WORK INSTRUCTION:
Set down every record below exactly as it stands, minus the pictures.

:::

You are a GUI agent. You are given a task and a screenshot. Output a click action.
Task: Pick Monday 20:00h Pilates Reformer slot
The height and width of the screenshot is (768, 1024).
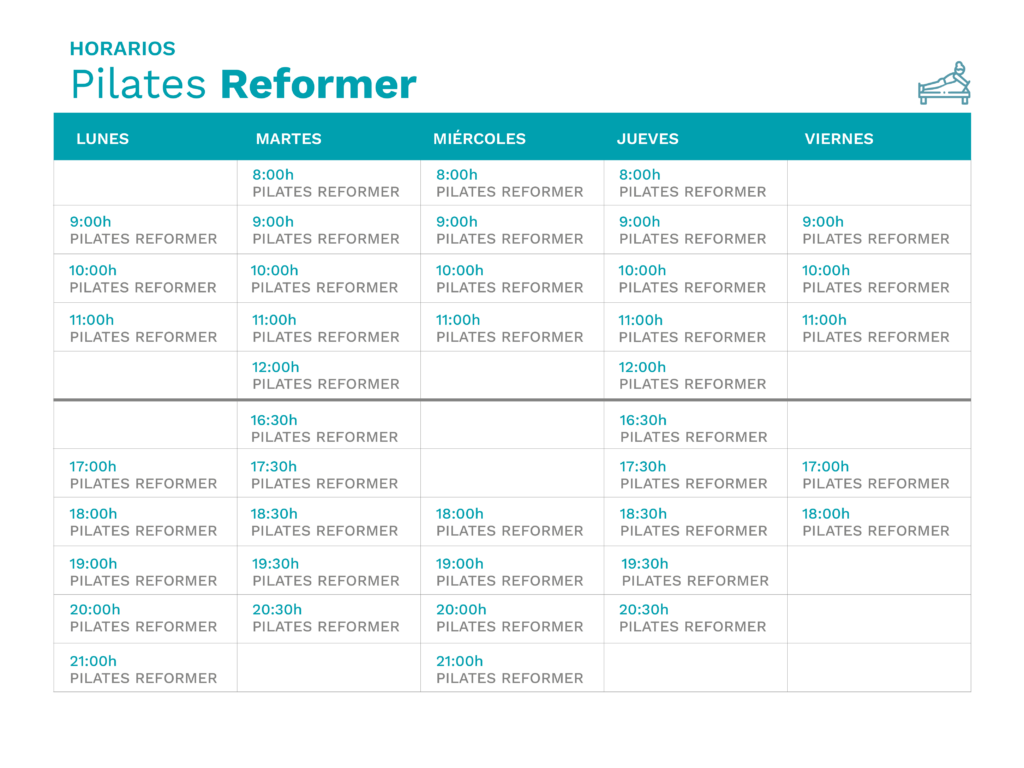point(143,618)
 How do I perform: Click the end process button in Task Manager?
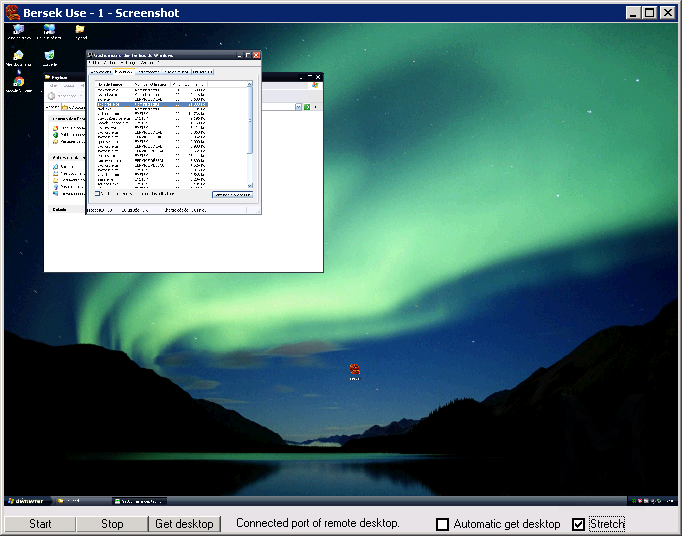coord(232,194)
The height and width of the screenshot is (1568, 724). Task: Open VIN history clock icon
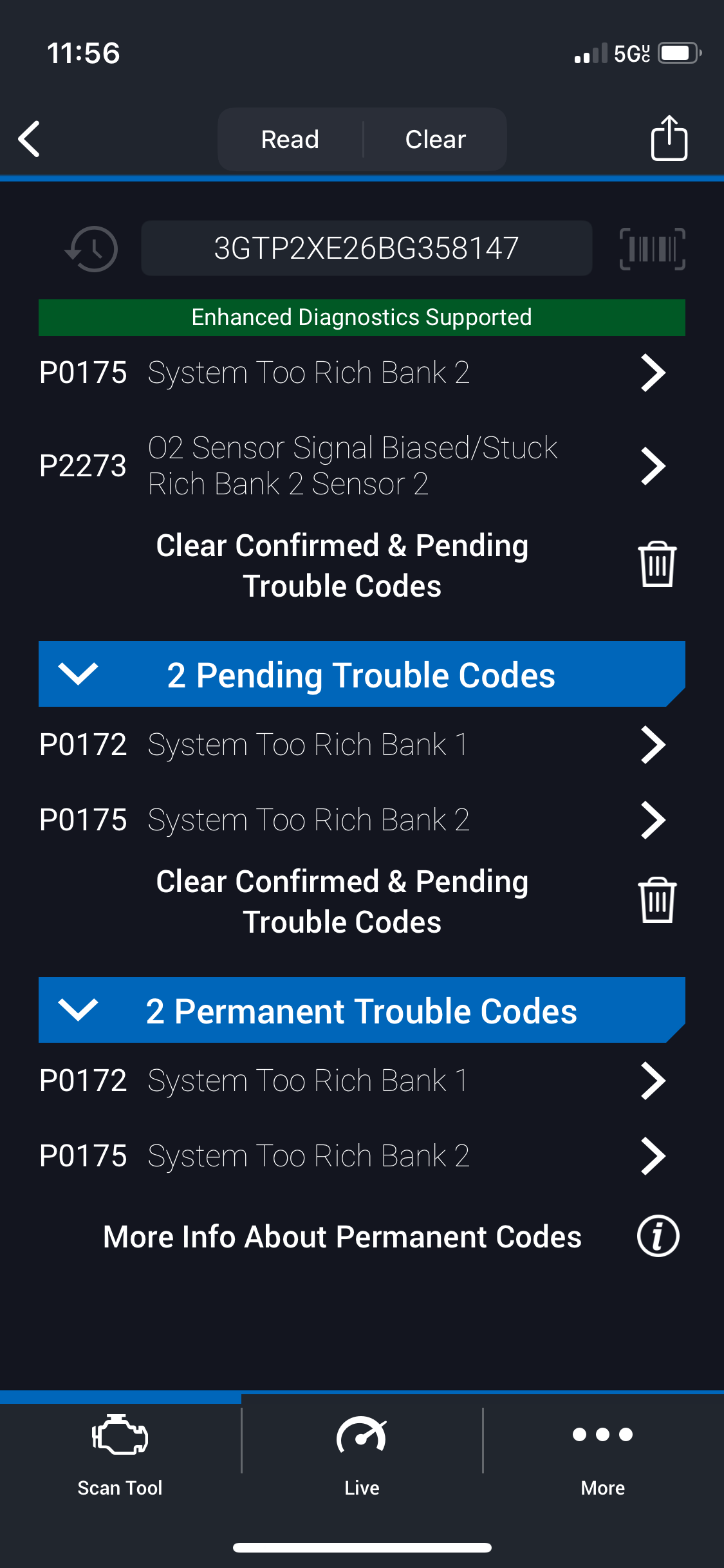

:::

SOLUTION FOR THIS PROBLEM:
You are a GUI agent. You are given a task and a screenshot. Output a click action.
Task: Pick Monday 20:00h Pilates Reformer slot
The height and width of the screenshot is (768, 1024).
point(143,618)
 How do I perform: Click the end process button in Task Manager?
coord(232,194)
The height and width of the screenshot is (1568, 724). Task: Open VIN history clock icon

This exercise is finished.